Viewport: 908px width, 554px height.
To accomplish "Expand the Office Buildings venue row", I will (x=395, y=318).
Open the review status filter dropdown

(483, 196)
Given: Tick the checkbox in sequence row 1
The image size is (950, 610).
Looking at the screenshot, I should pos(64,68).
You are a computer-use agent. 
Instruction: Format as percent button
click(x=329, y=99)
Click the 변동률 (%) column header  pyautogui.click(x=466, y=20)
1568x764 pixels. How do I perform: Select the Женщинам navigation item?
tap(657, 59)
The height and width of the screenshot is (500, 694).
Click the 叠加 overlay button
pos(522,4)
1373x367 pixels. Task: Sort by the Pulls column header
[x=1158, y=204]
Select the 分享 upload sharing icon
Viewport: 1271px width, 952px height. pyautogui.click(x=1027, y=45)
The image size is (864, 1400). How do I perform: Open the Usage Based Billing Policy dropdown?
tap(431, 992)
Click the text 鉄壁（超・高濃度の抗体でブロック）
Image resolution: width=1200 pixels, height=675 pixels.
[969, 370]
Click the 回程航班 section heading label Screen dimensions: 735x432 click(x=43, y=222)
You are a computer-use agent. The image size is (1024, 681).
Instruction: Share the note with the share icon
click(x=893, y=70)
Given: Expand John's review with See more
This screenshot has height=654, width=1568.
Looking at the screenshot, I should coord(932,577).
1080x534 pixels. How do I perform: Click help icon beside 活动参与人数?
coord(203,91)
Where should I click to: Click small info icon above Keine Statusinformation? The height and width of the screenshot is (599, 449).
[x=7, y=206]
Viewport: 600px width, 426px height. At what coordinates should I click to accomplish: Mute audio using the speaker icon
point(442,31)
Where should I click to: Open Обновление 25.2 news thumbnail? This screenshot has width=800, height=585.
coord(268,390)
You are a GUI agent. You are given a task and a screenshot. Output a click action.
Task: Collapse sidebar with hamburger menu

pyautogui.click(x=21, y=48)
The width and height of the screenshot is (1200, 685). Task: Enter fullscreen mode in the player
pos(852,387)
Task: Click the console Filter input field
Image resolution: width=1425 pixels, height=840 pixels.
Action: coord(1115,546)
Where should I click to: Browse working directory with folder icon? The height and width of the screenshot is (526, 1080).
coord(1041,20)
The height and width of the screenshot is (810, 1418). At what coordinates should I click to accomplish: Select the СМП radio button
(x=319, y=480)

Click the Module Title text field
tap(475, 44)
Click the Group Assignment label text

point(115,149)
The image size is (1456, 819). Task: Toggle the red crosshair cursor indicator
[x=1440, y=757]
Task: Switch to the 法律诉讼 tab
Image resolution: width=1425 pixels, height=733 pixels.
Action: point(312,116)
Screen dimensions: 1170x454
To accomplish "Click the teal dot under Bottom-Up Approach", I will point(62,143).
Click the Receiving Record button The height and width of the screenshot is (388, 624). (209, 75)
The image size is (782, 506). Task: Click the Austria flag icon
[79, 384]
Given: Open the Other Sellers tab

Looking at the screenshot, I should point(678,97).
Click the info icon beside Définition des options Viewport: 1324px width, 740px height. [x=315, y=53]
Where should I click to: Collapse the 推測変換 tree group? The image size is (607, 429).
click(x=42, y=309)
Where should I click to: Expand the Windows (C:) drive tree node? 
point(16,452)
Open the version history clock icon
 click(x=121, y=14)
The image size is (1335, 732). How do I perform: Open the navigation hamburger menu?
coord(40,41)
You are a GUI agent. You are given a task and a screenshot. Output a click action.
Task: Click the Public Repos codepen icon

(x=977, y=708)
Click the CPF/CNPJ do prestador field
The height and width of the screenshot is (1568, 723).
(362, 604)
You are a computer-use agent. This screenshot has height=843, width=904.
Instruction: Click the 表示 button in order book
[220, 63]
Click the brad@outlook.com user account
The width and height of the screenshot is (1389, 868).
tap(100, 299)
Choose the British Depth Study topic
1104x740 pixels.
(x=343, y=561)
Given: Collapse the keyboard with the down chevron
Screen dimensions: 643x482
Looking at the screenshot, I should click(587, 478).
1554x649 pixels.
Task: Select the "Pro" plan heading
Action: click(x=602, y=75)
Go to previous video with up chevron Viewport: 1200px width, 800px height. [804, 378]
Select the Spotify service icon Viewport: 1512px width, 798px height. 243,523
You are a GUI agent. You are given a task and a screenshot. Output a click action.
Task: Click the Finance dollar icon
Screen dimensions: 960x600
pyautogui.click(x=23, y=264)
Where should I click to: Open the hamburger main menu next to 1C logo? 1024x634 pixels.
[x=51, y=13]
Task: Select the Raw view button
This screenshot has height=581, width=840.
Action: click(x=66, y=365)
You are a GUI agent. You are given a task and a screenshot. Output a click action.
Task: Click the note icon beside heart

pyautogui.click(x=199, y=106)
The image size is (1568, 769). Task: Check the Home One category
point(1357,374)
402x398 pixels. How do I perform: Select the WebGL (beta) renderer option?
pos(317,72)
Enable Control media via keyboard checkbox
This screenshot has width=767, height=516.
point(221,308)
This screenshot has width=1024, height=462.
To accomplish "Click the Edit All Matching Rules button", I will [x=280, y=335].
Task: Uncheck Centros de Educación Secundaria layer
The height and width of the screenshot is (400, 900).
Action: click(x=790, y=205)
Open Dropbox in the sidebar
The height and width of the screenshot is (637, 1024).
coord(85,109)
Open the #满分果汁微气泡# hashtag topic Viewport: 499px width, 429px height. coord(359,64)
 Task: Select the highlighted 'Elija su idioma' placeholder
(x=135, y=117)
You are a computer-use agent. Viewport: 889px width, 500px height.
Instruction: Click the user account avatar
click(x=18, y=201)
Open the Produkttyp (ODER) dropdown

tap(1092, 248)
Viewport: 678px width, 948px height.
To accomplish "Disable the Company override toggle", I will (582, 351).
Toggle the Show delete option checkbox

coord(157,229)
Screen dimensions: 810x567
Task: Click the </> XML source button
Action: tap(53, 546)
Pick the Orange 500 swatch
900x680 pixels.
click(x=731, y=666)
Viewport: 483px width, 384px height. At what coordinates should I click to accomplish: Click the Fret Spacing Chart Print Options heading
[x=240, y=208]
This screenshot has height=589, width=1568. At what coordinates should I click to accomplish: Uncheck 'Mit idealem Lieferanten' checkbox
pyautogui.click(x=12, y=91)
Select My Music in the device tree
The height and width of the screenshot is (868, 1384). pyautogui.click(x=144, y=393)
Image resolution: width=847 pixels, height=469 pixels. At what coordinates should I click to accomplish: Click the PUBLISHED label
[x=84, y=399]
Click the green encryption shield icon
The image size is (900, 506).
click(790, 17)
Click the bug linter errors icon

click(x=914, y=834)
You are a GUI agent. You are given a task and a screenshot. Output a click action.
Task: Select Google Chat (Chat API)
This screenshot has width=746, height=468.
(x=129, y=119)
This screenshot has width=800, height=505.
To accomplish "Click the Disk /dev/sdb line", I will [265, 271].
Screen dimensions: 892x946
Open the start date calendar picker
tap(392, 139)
▬▬▬▬▬▬
▸ **Required work**:
Among the records above, a stretch begins at the line containing "Open Dropbox in the sidebar" and ends at the line containing "You are a computer-use agent. Viewport: 889px". Restate that stretch word for word, and nothing else.

▸ **Result of this task**:
Open Dropbox in the sidebar
The height and width of the screenshot is (637, 1024).
coord(85,109)
Open the #满分果汁微气泡# hashtag topic Viewport: 499px width, 429px height. coord(359,64)
 Task: Select the highlighted 'Elija su idioma' placeholder
(x=135, y=117)
You are a computer-use agent. Viewport: 889px width, 500px height.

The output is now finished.